Santidad de los Esposos

Los primeros responsables para que una familia sea santa son evidentemente los esposos. De ellos depende hacer del Señor Jesús el centro de su vida familiar. Cada cónyuge debe buscar la santidad personal. En segundo lugar, está el trabajar por su integración como esposos, al cual sigue en tercer lugar la educación de los hijos, en quienes tienen que procurar hacer crecer el amor, educándolos en la vida cristiana. El cuarto paso se refiere a la realidad del trabajo, santificando ese espacio y, finalmente, como quinto punto, está el apostolado. Deben los esposos dar testimonio como creyentes, y también como familia toda. De este modo, cada familia será una “pequeña Iglesia”, un lugar de encuentro y comunión con Dios, de santificación y de apostolado.

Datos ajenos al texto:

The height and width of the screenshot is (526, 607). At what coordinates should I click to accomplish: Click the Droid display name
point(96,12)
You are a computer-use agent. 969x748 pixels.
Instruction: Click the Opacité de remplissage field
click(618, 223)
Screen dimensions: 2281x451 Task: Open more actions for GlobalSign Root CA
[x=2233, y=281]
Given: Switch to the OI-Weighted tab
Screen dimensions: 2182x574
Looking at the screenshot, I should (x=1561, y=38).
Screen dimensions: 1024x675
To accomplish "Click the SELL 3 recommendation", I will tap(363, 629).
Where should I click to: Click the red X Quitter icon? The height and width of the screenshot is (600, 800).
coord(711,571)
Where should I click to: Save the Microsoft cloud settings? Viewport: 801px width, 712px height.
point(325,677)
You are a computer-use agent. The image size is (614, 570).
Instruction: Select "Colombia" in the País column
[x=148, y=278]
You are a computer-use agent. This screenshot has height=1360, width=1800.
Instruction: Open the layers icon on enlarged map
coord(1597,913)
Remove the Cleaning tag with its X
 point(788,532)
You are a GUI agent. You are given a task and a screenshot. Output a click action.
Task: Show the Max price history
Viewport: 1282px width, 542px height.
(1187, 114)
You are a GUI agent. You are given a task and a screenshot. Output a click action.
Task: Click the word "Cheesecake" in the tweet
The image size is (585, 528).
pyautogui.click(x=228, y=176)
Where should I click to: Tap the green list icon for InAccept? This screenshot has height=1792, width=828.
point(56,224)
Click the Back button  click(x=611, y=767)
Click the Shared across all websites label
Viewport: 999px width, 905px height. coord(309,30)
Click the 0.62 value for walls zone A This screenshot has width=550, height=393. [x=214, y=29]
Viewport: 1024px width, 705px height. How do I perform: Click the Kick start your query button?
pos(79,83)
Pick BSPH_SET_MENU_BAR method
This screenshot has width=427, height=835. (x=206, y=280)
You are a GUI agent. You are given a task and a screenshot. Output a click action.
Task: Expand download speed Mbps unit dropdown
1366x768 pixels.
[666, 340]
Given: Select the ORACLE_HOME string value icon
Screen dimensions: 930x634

La vivencia de estos pasos lleva a que la familia se construya alrededor del Señor, viviendo una dinámica de encuentro con Dios y entre sus miembros, fortaleciendo los vínculos y procurando un despliegue de cada uno según el Plan de Dios. Será escuela de reconciliación, donde la persona aprende a vivir según el designio divino, y por tanto, será también camino de realización y de santidad. La familia que tiene al Señor como centro, la familia que reza junta, será una familia unida, y una antorcha de luz —brillando con la luz de Cristo — que ilumina la sociedad. El apostolado que con su solo testimonio de vida cristiana puede realizar una familia es incalculable, más aún en nuestro tiempo, donde una familia que se constituye a imagen de la Familia de Nazaret es también «signo de contradicción». Aquellas familias que viven el horizonte señalado por el Plan de Dios son hoy más que nunca también signo de esperanza, imprescindibles para lograr un cambio profundo en el mundo.